At the heart of the form filing process is ready access to high quality and verifiable source data.
Robust pricing and valuation data feeds many of the downstream calculations that regulators will use to conduct risk assessments.
“Only by using high quality evaluated prices for relevant instruments can a firm accurately determine its aggregate positions,” said Fargas at Thomson Reuters.
Derivatives usage in particular can result in significant position dilution or concentration, so it’s essential that advisers incorporate relevant parameters—such as interest rates, volatility and liquidity—in order to gauge the impact of each leveraged transaction and position.
Form PF is part of a wider series of global regulatory indicatives, including Dodd-Frank, designed to provide greater disclosure and transparency.

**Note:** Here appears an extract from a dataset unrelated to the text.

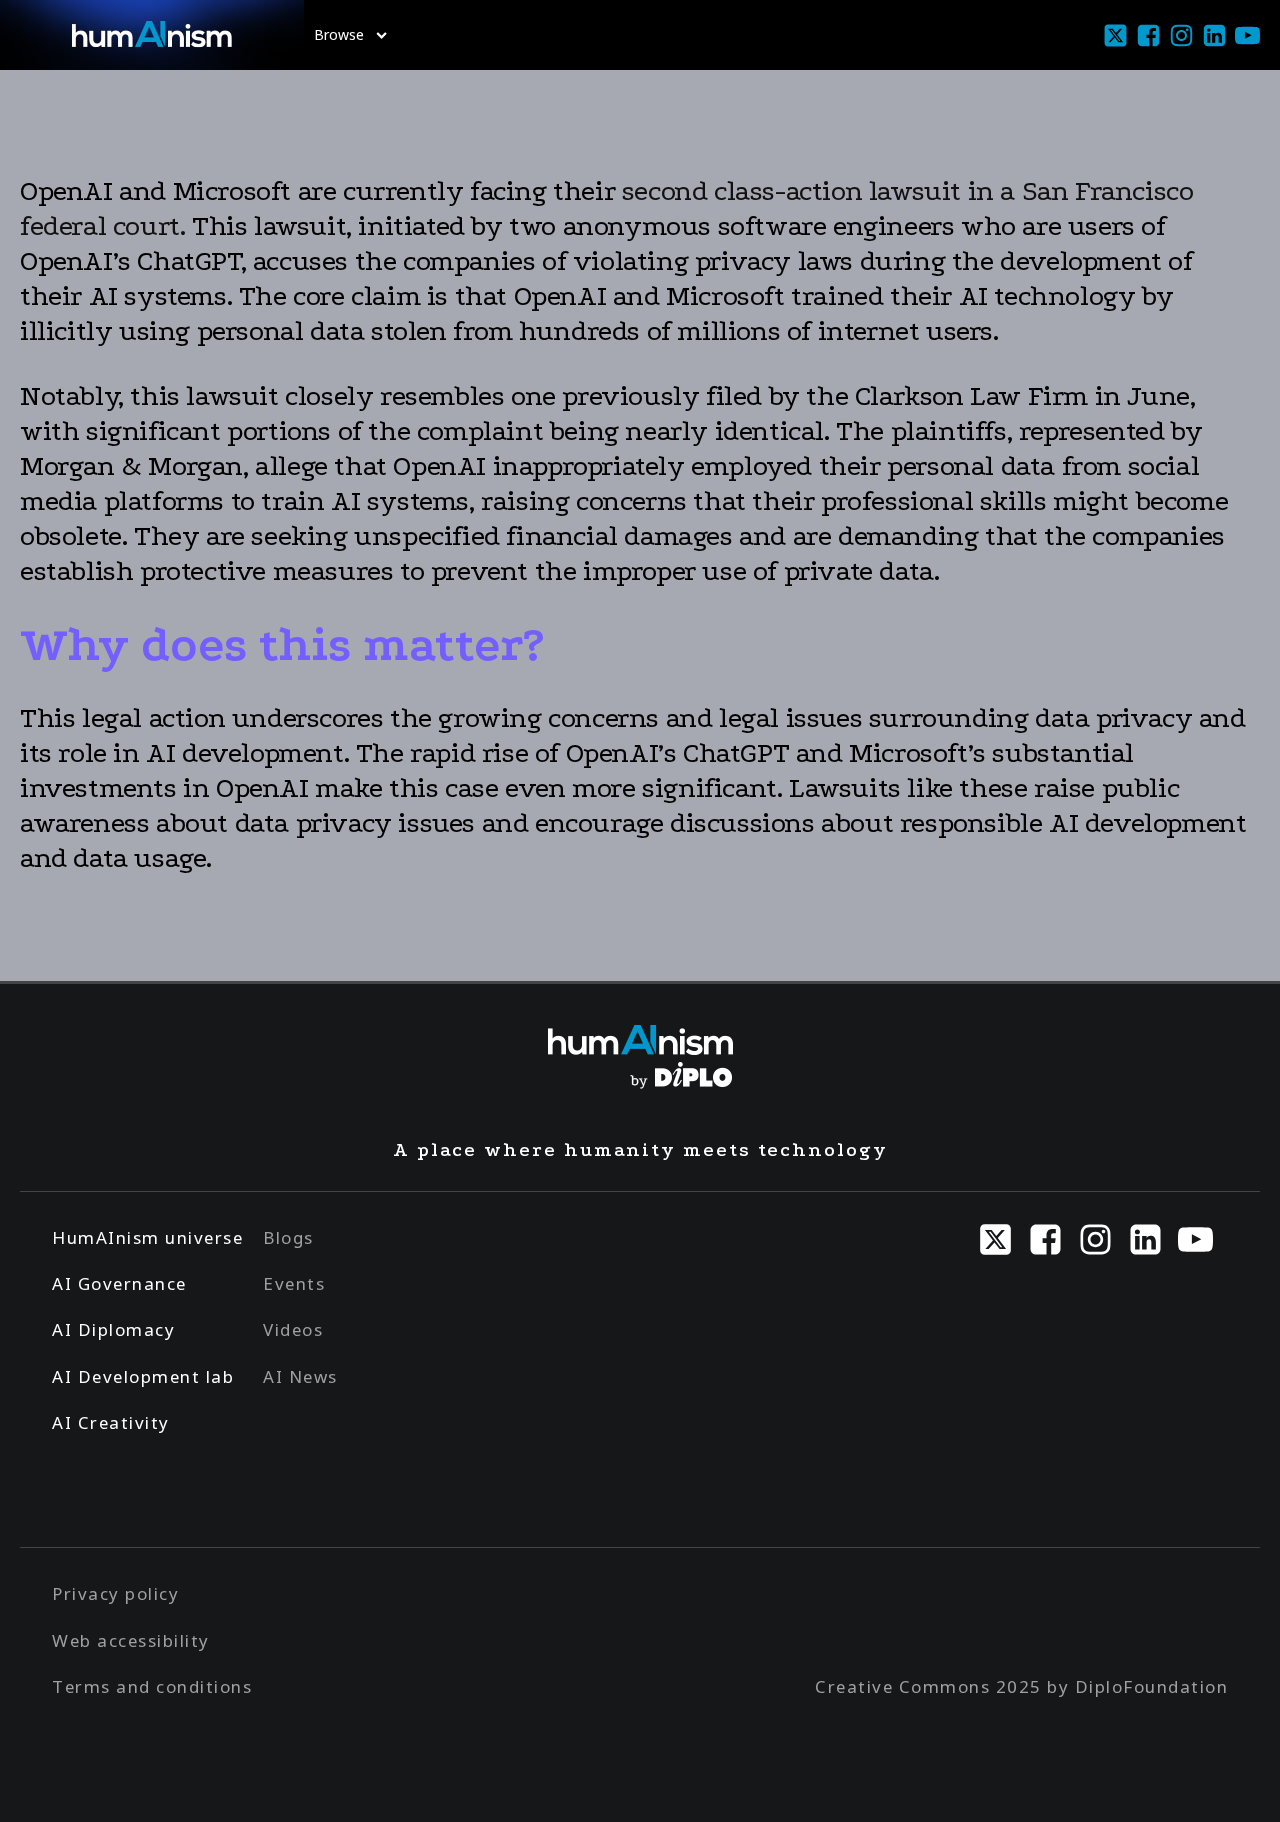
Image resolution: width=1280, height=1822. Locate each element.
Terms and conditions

“On the surface, Form PF may appear to be another very challenging regulatory hurdle,” said Fargas. “Nevertheless, if approached effectively, it can present advisers with a more detailed view of their relationships with key clients and insights into risk management strengths and weaknesses.”
The regulatory framework under the Dodd-Frank Act establishes the need to look at data holistically and to aggregate data from multiple sources.
Form PF requires hedge funds to consolidate information that may be spread across multiple fund administrators.
Thomson Reuters Evaluated Pricing evaluates over 2.5 million OTC global fixed income and derivatives securities, As an independent third-party information provider, Thomson Reuters has no conflict of interest as it doesn’t originate, issue, trade, buy or sell these instruments, the company says.